▶ [Work item]: Print each entry verbatim.

(Stored records)
* * * * * * *

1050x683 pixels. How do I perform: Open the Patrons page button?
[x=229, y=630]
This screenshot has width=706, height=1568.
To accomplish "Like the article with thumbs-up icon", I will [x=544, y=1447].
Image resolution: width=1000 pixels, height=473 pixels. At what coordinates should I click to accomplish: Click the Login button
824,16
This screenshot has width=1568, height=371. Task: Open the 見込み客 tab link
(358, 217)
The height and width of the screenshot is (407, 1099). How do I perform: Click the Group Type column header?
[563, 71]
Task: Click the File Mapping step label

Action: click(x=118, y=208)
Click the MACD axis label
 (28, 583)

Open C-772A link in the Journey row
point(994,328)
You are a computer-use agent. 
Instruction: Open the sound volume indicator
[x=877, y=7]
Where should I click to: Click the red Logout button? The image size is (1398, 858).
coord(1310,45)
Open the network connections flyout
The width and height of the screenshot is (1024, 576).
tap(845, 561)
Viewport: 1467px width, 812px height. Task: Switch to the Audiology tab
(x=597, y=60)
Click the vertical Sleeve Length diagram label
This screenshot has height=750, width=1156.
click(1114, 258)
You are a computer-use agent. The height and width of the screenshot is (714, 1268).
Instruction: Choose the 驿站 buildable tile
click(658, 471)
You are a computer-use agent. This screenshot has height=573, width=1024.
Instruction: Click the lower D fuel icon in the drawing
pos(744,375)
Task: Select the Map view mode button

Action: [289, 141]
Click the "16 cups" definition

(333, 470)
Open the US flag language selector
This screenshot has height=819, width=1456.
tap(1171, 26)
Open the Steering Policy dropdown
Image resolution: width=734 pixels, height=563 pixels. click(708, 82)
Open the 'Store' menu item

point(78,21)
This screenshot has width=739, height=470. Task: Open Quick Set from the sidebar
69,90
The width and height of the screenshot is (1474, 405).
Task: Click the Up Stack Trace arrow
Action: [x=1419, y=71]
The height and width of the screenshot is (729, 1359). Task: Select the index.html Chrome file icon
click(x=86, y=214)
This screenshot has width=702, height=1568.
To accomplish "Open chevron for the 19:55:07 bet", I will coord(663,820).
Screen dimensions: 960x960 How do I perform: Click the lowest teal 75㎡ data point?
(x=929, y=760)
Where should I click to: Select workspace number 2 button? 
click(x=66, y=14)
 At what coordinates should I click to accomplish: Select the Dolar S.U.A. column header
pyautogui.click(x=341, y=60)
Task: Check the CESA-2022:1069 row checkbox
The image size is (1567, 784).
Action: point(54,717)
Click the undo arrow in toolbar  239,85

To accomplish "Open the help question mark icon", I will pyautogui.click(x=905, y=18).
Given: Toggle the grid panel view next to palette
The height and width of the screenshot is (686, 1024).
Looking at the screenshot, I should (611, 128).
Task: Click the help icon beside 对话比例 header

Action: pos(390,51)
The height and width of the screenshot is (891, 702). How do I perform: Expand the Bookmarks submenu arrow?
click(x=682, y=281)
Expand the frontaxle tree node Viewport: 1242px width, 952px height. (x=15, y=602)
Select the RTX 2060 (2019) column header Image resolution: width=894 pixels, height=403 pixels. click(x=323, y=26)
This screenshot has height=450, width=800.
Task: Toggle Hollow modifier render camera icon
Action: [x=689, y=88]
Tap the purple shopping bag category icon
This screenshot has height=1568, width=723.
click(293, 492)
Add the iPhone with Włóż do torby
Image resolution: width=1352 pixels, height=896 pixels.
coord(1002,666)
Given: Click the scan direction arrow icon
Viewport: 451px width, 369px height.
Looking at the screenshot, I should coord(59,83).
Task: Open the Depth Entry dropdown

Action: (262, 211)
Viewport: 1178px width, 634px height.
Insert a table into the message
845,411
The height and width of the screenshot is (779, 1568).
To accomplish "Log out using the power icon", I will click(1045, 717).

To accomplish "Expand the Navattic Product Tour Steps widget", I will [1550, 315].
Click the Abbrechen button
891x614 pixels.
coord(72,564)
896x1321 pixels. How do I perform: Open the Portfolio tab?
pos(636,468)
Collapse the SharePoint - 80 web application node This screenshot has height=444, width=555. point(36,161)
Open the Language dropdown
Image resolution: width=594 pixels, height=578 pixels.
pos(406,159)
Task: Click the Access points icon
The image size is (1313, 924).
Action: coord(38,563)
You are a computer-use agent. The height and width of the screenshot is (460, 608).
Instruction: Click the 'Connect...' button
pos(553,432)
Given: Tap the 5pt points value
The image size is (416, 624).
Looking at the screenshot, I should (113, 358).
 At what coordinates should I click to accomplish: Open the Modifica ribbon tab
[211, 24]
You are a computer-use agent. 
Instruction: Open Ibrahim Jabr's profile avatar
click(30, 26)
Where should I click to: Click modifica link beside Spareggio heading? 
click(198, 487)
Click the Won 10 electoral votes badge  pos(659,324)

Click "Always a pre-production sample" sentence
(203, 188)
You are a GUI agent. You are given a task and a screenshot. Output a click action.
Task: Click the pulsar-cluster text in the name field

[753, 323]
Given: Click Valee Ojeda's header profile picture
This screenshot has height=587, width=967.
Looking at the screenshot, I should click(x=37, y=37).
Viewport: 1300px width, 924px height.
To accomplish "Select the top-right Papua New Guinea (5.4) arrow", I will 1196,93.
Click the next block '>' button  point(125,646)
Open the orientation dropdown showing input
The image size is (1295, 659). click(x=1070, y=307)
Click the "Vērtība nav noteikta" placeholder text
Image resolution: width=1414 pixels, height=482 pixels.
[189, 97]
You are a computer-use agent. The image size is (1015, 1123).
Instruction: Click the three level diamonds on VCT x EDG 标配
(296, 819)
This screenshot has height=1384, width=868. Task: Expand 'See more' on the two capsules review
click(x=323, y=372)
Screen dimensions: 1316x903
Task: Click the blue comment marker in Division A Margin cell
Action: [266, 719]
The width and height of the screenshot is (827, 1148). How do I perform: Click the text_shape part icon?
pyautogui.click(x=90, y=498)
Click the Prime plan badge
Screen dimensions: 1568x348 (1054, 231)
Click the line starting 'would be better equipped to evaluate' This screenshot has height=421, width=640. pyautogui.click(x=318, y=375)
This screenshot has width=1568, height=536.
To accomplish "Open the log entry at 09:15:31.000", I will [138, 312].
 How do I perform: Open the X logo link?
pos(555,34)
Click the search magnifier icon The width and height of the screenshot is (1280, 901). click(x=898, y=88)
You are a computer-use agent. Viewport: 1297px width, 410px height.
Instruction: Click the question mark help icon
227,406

* * * * * * *

▶ [Task result]:
1050x683 pixels. How do I perform: Open the Patrons page button?
[x=229, y=630]
This screenshot has width=706, height=1568.
To accomplish "Like the article with thumbs-up icon", I will [x=544, y=1447].
Image resolution: width=1000 pixels, height=473 pixels. At what coordinates should I click to accomplish: Click the Login button
824,16
This screenshot has width=1568, height=371. Task: Open the 見込み客 tab link
(358, 217)
The height and width of the screenshot is (407, 1099). How do I perform: Click the Group Type column header?
[563, 71]
Task: Click the File Mapping step label

Action: click(x=118, y=208)
Click the MACD axis label
 (28, 583)

Open C-772A link in the Journey row
point(994,328)
You are a computer-use agent. 
Instruction: Open the sound volume indicator
[x=877, y=7]
Where should I click to: Click the red Logout button? The image size is (1398, 858).
coord(1310,45)
Open the network connections flyout
The width and height of the screenshot is (1024, 576).
tap(845, 561)
Viewport: 1467px width, 812px height. Task: Switch to the Audiology tab
(x=597, y=60)
Click the vertical Sleeve Length diagram label
This screenshot has height=750, width=1156.
click(1114, 258)
You are a computer-use agent. The height and width of the screenshot is (714, 1268).
Instruction: Choose the 驿站 buildable tile
click(658, 471)
You are a computer-use agent. This screenshot has height=573, width=1024.
Instruction: Click the lower D fuel icon in the drawing
pos(744,375)
Task: Select the Map view mode button

Action: [289, 141]
Click the "16 cups" definition

(333, 470)
Open the US flag language selector
This screenshot has height=819, width=1456.
tap(1171, 26)
Open the Steering Policy dropdown
Image resolution: width=734 pixels, height=563 pixels. click(708, 82)
Open the 'Store' menu item

point(78,21)
This screenshot has width=739, height=470. Task: Open Quick Set from the sidebar
69,90
The width and height of the screenshot is (1474, 405).
Task: Click the Up Stack Trace arrow
Action: [x=1419, y=71]
The height and width of the screenshot is (729, 1359). Task: Select the index.html Chrome file icon
click(x=86, y=214)
This screenshot has width=702, height=1568.
To accomplish "Open chevron for the 19:55:07 bet", I will coord(663,820).
Screen dimensions: 960x960 How do I perform: Click the lowest teal 75㎡ data point?
(x=929, y=760)
Where should I click to: Select workspace number 2 button? 
click(x=66, y=14)
 At what coordinates should I click to accomplish: Select the Dolar S.U.A. column header
pyautogui.click(x=341, y=60)
Task: Check the CESA-2022:1069 row checkbox
The image size is (1567, 784).
Action: point(54,717)
Click the undo arrow in toolbar  239,85

To accomplish "Open the help question mark icon", I will pyautogui.click(x=905, y=18).
Given: Toggle the grid panel view next to palette
The height and width of the screenshot is (686, 1024).
Looking at the screenshot, I should (611, 128).
Task: Click the help icon beside 对话比例 header

Action: pos(390,51)
The height and width of the screenshot is (891, 702). How do I perform: Expand the Bookmarks submenu arrow?
click(x=682, y=281)
Expand the frontaxle tree node Viewport: 1242px width, 952px height. (x=15, y=602)
Select the RTX 2060 (2019) column header Image resolution: width=894 pixels, height=403 pixels. click(x=323, y=26)
This screenshot has height=450, width=800.
Task: Toggle Hollow modifier render camera icon
Action: [x=689, y=88]
Tap the purple shopping bag category icon
This screenshot has height=1568, width=723.
click(293, 492)
Add the iPhone with Włóż do torby
Image resolution: width=1352 pixels, height=896 pixels.
coord(1002,666)
Given: Click the scan direction arrow icon
Viewport: 451px width, 369px height.
Looking at the screenshot, I should coord(59,83).
Task: Open the Depth Entry dropdown

Action: (262, 211)
Viewport: 1178px width, 634px height.
Insert a table into the message
845,411
The height and width of the screenshot is (779, 1568).
To accomplish "Log out using the power icon", I will click(1045, 717).

To accomplish "Expand the Navattic Product Tour Steps widget", I will [1550, 315].
Click the Abbrechen button
891x614 pixels.
coord(72,564)
896x1321 pixels. How do I perform: Open the Portfolio tab?
pos(636,468)
Collapse the SharePoint - 80 web application node This screenshot has height=444, width=555. point(36,161)
Open the Language dropdown
Image resolution: width=594 pixels, height=578 pixels.
pos(406,159)
Task: Click the Access points icon
The image size is (1313, 924).
Action: coord(38,563)
You are a computer-use agent. The height and width of the screenshot is (460, 608).
Instruction: Click the 'Connect...' button
pos(553,432)
Given: Tap the 5pt points value
The image size is (416, 624).
Looking at the screenshot, I should (113, 358).
 At what coordinates should I click to accomplish: Open the Modifica ribbon tab
[211, 24]
You are a computer-use agent. 
Instruction: Open Ibrahim Jabr's profile avatar
click(30, 26)
Where should I click to: Click modifica link beside Spareggio heading? 
click(198, 487)
Click the Won 10 electoral votes badge  pos(659,324)

Click "Always a pre-production sample" sentence
(203, 188)
You are a GUI agent. You are given a task and a screenshot. Output a click action.
Task: Click the pulsar-cluster text in the name field

[753, 323]
Given: Click Valee Ojeda's header profile picture
This screenshot has height=587, width=967.
Looking at the screenshot, I should click(x=37, y=37).
Viewport: 1300px width, 924px height.
To accomplish "Select the top-right Papua New Guinea (5.4) arrow", I will 1196,93.
Click the next block '>' button  point(125,646)
Open the orientation dropdown showing input
The image size is (1295, 659). click(x=1070, y=307)
Click the "Vērtība nav noteikta" placeholder text
Image resolution: width=1414 pixels, height=482 pixels.
[189, 97]
You are a computer-use agent. The image size is (1015, 1123).
Instruction: Click the three level diamonds on VCT x EDG 标配
(296, 819)
This screenshot has height=1384, width=868. Task: Expand 'See more' on the two capsules review
click(x=323, y=372)
Screen dimensions: 1316x903
Task: Click the blue comment marker in Division A Margin cell
Action: [266, 719]
The width and height of the screenshot is (827, 1148). How do I perform: Click the text_shape part icon?
pyautogui.click(x=90, y=498)
Click the Prime plan badge
Screen dimensions: 1568x348 (1054, 231)
Click the line starting 'would be better equipped to evaluate' This screenshot has height=421, width=640. pyautogui.click(x=318, y=375)
This screenshot has width=1568, height=536.
To accomplish "Open the log entry at 09:15:31.000", I will [138, 312].
 How do I perform: Open the X logo link?
pos(555,34)
Click the search magnifier icon The width and height of the screenshot is (1280, 901). click(x=898, y=88)
You are a computer-use agent. Viewport: 1297px width, 410px height.
Instruction: Click the question mark help icon
227,406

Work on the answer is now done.